Очевиден коллапс структуры мышления индустриальной эры, с ее растущей неуместностью перед лицом новых технологических, социальных, политических реальностей, которые сегодня увеличивают поиск ответов на старые вопросы, и непрерывно растут псевдоинтелектуальные причуды, которые появляются, вспыхивают и самоуничтожаются с невероятной быстротой.

В самой середине этого духовного супермаркета, с его угнетающей слезливой пошлостью и религиозными обманами, постоянно создается положительная новая культура — культура, соответствующая нашему времени и месту. Начинают появляться новые могучие собирательные образы — новые метафоры для понимания действительности. Возможно, скоро станут появляться самые ранние всходы новых связей и изящества, а постепенно культурный мусор индустриальной реальности будет выметаться Третьей волной, которая является не чем иным, как историческим изменением.

Сверхидеология цивилизации Второй волны, которая сегодня рассыпается на части, отражалась на пути индустриализации организованного мира. Представление о природе, основанное на дискретных частицах (атомах и молекулах), отражалось, как в зеркале, на идее отдельных, суверенных национальных государств. Сегодня, поскольку наши представления о природе изменились, национальные государства сами собой трансформируются, делая следующий шаг в направлении цивилизации Третьей волны.

Глава 22

РАСКОЛ НАЦИИ

Во времена, когда по всему миру бушует пламя национализма, когда в таких точках земного шара, как Эфиопия и Филиппины, набирают силу движения за национальное освобождение, когда крошечные островки, такие, как Доминика в Карибском море или Фиджи в Тихом океане, объявляют себя нациями и посылают делегатов в ООН, в высокоразвитом технологическом мире происходит странное: вместо образования новых наций начинают распадаться старые.

По мере того как по миру катится Третья волна, ключевая политическая единица эры Второй волны — нация — государство — трещит под давлением снизу и сверху.

Одни силы стремятся перевести политическую власть с уровня государства — нации на уровень внутринациональных регионов и групп. Другие силы пытаются поднять ее на уровень межнациональных агентств и организаций. Как показывают наблюдения за событиями в мире, эти силы, складываясь, ведут к распаду высокотехнологических наций на более мелкие и менее сильные единицы.

Абхазцы и техасцы

Август 1977 г. Трое мужчин в капюшонах сидят за самодельным столом, на одном конце которого горит лампа, на другом — свечка, а посередине стоит флаг. На нем изображение сердитого мужского лица с повязкой вокруг лба и буквы FLNC. Глядя сквозь прорези в капюшонах, эти люди беседуют с журналистами, которых привели на эту встречу с завязанными глазами. Люди в капюшонах берут на себя ответственность за взрыв на телестанции Серра — ди — Пиньо — единственной станции французского телевещания на Корсике. Они хотят, чтобы Корсика отделилась от Франции.

> _СОБРАННЫЙ МАТЕРИАЛ_

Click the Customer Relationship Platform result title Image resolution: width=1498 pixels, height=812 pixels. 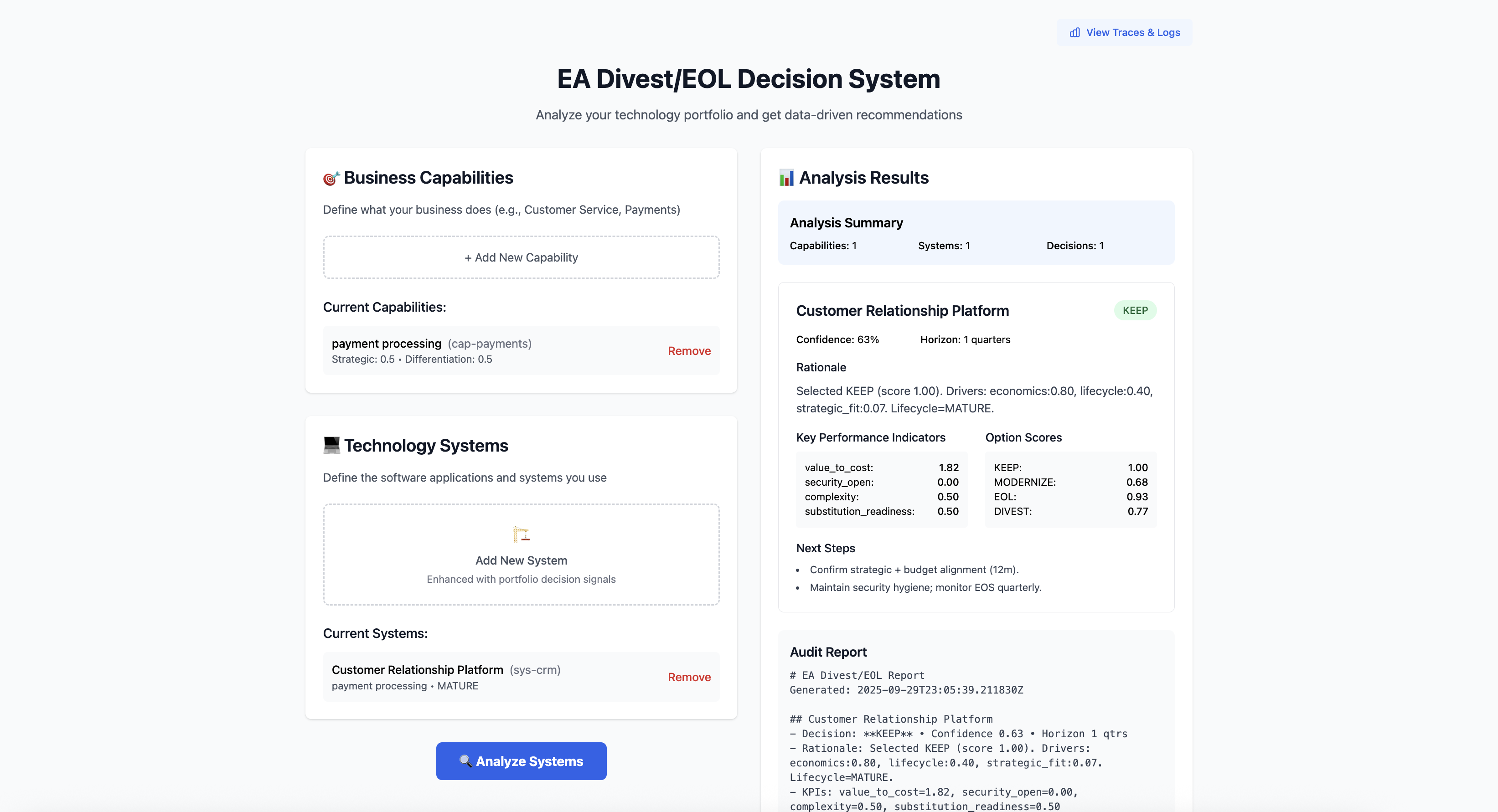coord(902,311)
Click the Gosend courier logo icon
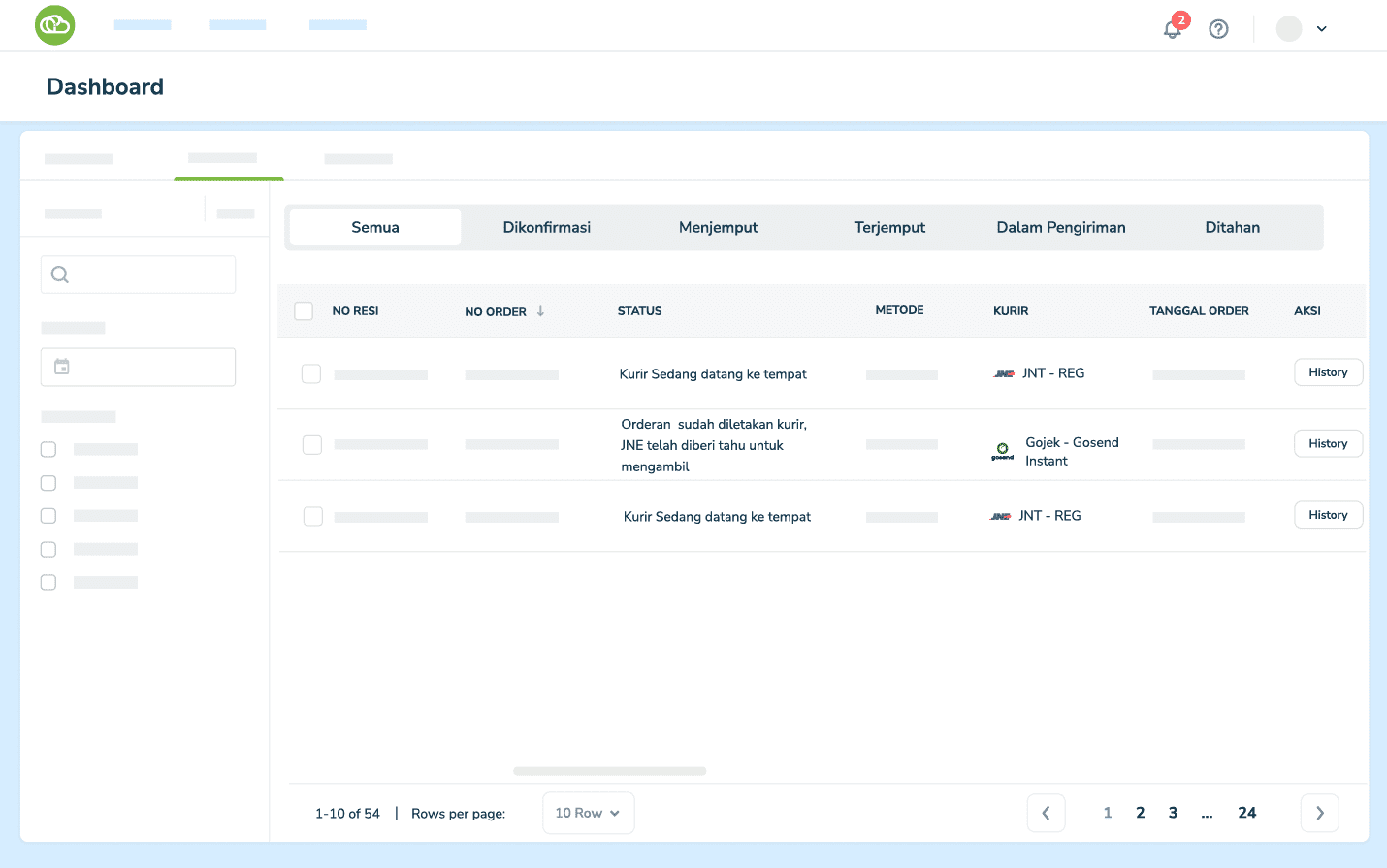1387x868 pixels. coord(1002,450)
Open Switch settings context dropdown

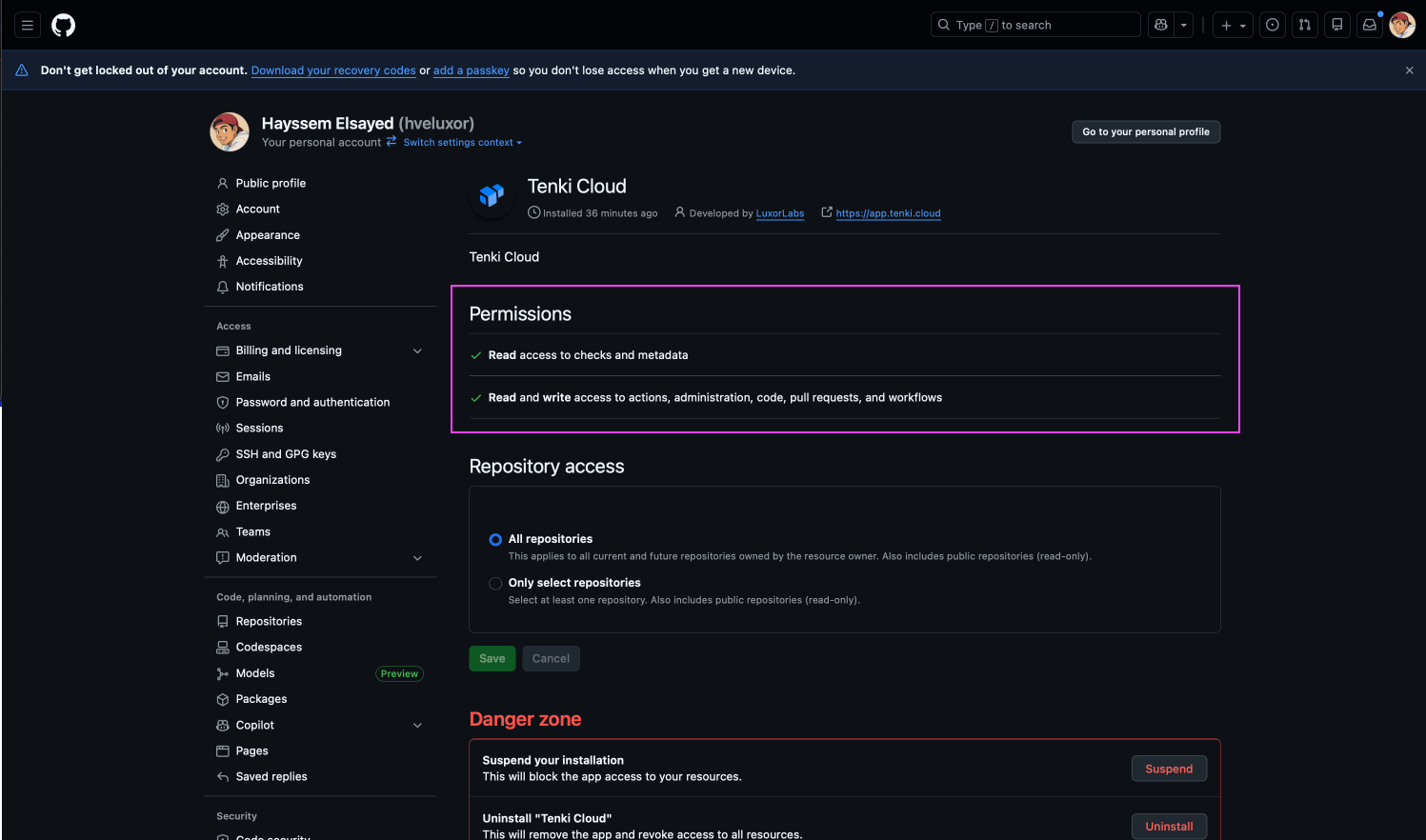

> _ЗАДАНИЕ 1_
Какая ключевая политическая единица эры Второй волны, по словам фрагмента о Третьей волне, трещит под давлением снизу и сверху?
> _ЗАДАНИЕ 2_
Повторите из фрагмента о Третьей волне дословно отрывок от слов «Август 1977 г. Трое» до слов «отделилась от Франции.» включительно.
> _ЗАДАНИЕ 3_
Перескажите фрагмент о Третьей волне в трех предложениях.
Материал здесь никакой роли не играет.

> _ОТВЕТ 1_
Нация — государство.

> _ОТВЕТ 2_
Август 1977 г. Трое мужчин в капюшонах сидят за самодельным столом, на одном конце которого горит лампа, на другом — свечка, а посередине стоит флаг. На нем изображение сердитого мужского лица с повязкой вокруг лба и буквы FLNC. Глядя сквозь прорези в капюшонах, эти люди беседуют с журналистами, которых привели на эту встречу с завязанными глазами. Люди в капюшонах берут на себя ответственность за взрыв на телестанции Серра — ди — Пиньо — единственной станции французского телевещания на Корсике. Они хотят, чтобы Корсика отделилась от Франции.

> _ОТВЕТ 3_
Структура мышления индустриальной эры рушится, а посреди этого духовного супермаркета постоянно создается новая культура, соответствующая нашему времени и месту. По мере распространения Третьей волны нация — государство трещит под давлением снизу и сверху: одни силы переводят власть на уровень регионов и групп, другие поднимают ее на уровень межнациональных организаций, и высокотехнологические нации распадаются на более мелкие единицы. В августе 1977 года люди в капюшонах, взявшие на себя ответственность за взрыв на телестанции Серра — ди — Пиньо, заявили журналистам, что хотят отделения Корсики от Франции.